Should the next Labour government embrace fiscal conservativism as Hopi Sen suggests? I'm genuinely not sure.
Let's start from the premise that, for a given inflation target (or indeed a target for anything else), a tighter fiscal policy must imply a looser monetary policy. Fiscal conservativism thus implies monetary activism. Our question then becomes one of the right policy mix. What are the merits of a tight fiscal/loose monetary policy mix relative to those of looser fiscal and tighter monetary policy?
There are (at least) six considerations here:
1. What's the impact on the exchange rate? The textbook Mundell-Fleming model says a tight fiscal/loose money policy should depress sterling, which those hoping for reindustrialization might welcome. Personally, though, I don't think this is a big issue. Exchange rates rarely move as predictably as models assume, and the link between sterling and exports isn't obviously strong.
2.How close will we be to the zero bound? It's probably fair to say that the impact of monetary policies such as QE is more uncertain than that of ordinary interest rate moves. It is therefore imprudent to be a monetary rather than fiscal activist near the zero bound. I'd be happier with Hopi's policy mix in a world of, say, 5% interest rates than one of say 1% rates.
3.What sort of gilt yields will the next government inherit? Higher borrowing costs mean that a tighter fiscal policy is needed to ensure a stable debt-GDP level. The more the "bond bubble" deflates, therefore, the more reasonable will be Hopi's proposal.
4.What will be the impact on asset prices? Other things equal, a loose money/tight fiscal policy mix is more conducive to asset price bubbles (and therefore bursts) than the alternative. They might, therefore, sow the seeds of the next financial crisis*.
5.What determines capital spending? We all want this to rise. But how to achieve this? If capex is interest-rate senstive, then a tight fiscal/loose money is the way to go. But the very fact that investment has been so weak recently suggests this is not the case. A better way to boost capex might be simply looser policy generally - via a higher inflation target or a level-NGDP target or whatever. This would get the accelerator effect going.
6. What would be the impact on employment? I suspect that properly-targeted looser fiscal policy, such as genuine jobs guarantees, might do more to cut unemployment than loose monetary policy alone.
On balance, this leaves me with an open mind about Hopi's call. I am, though, clear on two things.
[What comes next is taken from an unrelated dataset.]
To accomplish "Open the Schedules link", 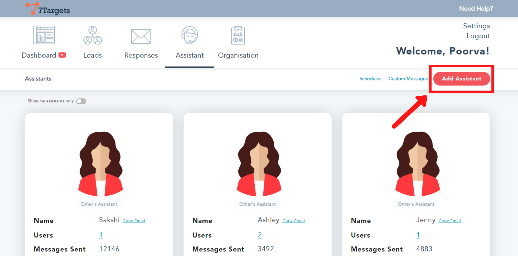I will click(370, 79).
First, fiscal conservatism must be coordinated with monetary policy; Hopi's fiscal council will have to work very closely with the MPC. One criticism of George Osborne is that, in keeping the inflation target unchanged for two years, he didn't create enough roomfor monetary activism.
Secondly, Labour's fiscal policy should not be influenced by misplaced calls to apologize for its conduct in office. Economic policy should not be influenced by the post-truth media. But it probably will be.
* It's for this reason that I'm not sure about Simon's claim that, with hindsight, the last government should have run a tighter fiscal policy. Doing so would have reduced interest rates and so created an even greater house price bubble and even more profligate behaviour by banks.
Accounting isn't everything, but I do fear that people aren't taking seriously the relationship between public and private debt. There are some very suggestive graphs of an apparent correlation.
Now, that's not proof, but I'd be a lot more comfortable if the people proposing fiscal conservatism could explain the mechanism by which said correlation will be broken.
Posted by: Metatone | June 17, 2013 at 09:47 PM
Monetary policy, i.e. interest rate adjustments or QE are nonsense because they alter the mix of investment and consumption spending, and there is no reason to suppose the optimum mix of those who changes as between when an economy is in recession as compared to other times (not to mention the bubble inflating effects of low interest rates).
The only possible excuse for monetary policy is that the lags might be shorter than in the case of fiscal, but there is no strong evidence for that.
Ergo we might as well abandon monetary policy and just create and spend new money into the economy to the extent that stimulus is needed. That policy was advocated by Milton Friedman in 1948 and is currently advocated by followers of Modern Monetary Theory, Positive Money, the New Economics Foundation, etc etc.
Unfortunately the latter ultra-simple policy would put large numbers of academics out of work, so the policy might not get enthusiastic support in academia.
Posted by: Ralph Musgrave | June 18, 2013 at 01:03 PM
Having targets for the public sector but not for the private sector is a fools game as the financial crisis illustrates. The Labour regime did follow fiscal conservatism but if the private sector screws up that is of little use.